### [ACTION ITEM]
Starting from the line containing "How do I perform: Open the downloads", write out the rest of the entries exactly, through the final line, including nothing else.

### [INFORMATION SHOWN]
-------
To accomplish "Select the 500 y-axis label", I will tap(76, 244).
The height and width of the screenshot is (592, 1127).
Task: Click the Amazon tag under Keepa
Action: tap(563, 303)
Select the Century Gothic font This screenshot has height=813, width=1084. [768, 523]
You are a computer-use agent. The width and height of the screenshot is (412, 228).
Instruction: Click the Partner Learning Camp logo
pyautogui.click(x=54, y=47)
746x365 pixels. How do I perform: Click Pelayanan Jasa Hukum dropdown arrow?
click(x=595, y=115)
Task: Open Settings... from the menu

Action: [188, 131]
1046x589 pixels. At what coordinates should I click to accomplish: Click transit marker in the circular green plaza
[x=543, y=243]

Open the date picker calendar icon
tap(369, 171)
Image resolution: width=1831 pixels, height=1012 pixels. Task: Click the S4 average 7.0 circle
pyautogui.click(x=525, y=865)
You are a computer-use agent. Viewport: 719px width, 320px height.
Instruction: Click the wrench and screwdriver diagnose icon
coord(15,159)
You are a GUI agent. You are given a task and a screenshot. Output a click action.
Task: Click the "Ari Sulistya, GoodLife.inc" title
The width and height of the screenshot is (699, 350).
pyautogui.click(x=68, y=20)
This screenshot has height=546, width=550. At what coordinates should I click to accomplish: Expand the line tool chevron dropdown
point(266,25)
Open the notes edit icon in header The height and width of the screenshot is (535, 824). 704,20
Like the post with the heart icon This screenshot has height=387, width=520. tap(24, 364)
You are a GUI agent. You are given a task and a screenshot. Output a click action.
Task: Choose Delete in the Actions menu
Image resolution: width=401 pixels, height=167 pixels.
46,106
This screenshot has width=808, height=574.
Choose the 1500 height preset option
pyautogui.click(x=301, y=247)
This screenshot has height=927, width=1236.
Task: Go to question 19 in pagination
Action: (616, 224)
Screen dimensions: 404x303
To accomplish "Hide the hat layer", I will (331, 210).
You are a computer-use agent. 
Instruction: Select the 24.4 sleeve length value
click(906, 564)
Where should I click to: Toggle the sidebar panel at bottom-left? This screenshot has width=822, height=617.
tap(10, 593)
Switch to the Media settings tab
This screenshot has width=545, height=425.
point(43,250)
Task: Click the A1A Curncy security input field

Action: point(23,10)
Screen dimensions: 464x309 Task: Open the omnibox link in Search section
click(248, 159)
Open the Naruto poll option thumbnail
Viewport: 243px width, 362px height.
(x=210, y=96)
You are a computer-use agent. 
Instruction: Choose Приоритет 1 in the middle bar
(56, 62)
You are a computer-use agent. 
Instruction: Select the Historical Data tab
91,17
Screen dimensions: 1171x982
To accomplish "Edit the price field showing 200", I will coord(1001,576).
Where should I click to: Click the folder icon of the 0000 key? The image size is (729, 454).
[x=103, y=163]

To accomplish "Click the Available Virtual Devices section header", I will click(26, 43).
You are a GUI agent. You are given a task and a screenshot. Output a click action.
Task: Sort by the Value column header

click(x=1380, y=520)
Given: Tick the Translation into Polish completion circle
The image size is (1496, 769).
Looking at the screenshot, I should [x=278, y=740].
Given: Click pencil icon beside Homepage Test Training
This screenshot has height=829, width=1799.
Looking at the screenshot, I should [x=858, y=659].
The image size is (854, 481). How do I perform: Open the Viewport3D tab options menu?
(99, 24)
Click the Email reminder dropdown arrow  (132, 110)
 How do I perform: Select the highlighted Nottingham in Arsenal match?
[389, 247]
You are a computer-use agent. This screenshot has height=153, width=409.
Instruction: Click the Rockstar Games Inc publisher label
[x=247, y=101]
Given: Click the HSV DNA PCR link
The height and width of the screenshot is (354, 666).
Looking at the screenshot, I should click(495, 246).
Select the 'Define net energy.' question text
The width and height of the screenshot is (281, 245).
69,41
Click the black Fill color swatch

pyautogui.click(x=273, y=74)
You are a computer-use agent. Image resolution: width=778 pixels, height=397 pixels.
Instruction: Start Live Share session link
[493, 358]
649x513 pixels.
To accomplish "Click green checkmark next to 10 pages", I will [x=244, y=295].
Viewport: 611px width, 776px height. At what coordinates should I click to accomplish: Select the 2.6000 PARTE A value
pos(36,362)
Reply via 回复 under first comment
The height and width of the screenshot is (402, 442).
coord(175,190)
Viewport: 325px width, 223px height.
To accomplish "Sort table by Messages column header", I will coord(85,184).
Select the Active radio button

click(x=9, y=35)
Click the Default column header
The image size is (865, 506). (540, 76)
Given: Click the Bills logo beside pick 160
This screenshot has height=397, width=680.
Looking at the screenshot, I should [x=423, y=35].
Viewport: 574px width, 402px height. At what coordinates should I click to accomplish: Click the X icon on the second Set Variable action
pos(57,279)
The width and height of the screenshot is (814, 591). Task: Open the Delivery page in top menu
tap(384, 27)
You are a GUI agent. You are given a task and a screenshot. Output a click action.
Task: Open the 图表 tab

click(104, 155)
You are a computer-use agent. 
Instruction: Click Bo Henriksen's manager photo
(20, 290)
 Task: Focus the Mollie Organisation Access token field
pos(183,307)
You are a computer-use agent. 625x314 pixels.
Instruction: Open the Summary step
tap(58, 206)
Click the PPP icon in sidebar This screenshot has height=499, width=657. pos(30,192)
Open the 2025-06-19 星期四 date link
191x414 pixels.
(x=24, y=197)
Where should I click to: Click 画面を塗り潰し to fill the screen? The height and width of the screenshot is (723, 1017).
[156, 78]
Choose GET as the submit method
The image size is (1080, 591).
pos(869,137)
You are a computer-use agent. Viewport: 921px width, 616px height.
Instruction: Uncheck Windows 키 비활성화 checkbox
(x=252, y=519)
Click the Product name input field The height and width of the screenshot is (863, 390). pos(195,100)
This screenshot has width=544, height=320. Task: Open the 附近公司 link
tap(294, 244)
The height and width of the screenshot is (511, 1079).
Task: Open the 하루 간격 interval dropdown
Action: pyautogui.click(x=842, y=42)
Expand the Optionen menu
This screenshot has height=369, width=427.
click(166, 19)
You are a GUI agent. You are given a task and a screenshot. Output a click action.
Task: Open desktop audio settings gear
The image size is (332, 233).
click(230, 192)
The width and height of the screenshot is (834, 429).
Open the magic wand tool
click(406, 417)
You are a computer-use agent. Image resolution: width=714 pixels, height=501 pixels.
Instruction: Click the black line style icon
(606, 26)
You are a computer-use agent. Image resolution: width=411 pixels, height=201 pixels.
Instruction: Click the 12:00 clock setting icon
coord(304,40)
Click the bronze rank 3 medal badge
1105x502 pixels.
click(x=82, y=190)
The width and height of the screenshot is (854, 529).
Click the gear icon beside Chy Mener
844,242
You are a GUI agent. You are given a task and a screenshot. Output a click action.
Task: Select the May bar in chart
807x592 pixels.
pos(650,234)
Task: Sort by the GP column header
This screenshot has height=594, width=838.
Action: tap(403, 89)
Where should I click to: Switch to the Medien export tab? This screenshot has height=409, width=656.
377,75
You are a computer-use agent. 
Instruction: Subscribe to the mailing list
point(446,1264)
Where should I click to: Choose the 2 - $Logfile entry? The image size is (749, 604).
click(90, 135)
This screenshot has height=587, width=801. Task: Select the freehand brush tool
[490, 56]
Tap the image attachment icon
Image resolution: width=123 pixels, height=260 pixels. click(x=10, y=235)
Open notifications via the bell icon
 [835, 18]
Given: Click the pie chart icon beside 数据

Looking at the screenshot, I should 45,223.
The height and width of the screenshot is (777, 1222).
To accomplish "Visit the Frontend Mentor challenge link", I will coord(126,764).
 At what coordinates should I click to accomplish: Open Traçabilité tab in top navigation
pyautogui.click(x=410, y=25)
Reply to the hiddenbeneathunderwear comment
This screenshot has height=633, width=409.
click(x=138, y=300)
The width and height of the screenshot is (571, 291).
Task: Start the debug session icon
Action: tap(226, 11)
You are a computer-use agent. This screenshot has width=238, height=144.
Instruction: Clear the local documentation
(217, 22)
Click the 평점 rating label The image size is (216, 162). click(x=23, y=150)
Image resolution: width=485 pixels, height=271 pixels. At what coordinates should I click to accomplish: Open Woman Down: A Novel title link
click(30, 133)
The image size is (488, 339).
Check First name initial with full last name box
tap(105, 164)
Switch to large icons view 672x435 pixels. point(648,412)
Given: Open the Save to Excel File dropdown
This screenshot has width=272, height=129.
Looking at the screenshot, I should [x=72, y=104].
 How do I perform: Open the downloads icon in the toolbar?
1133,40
-------
### [ANSWER TO THIS PROBLEM]
 How do I perform: Open the downloads icon in the toolbar?
1133,40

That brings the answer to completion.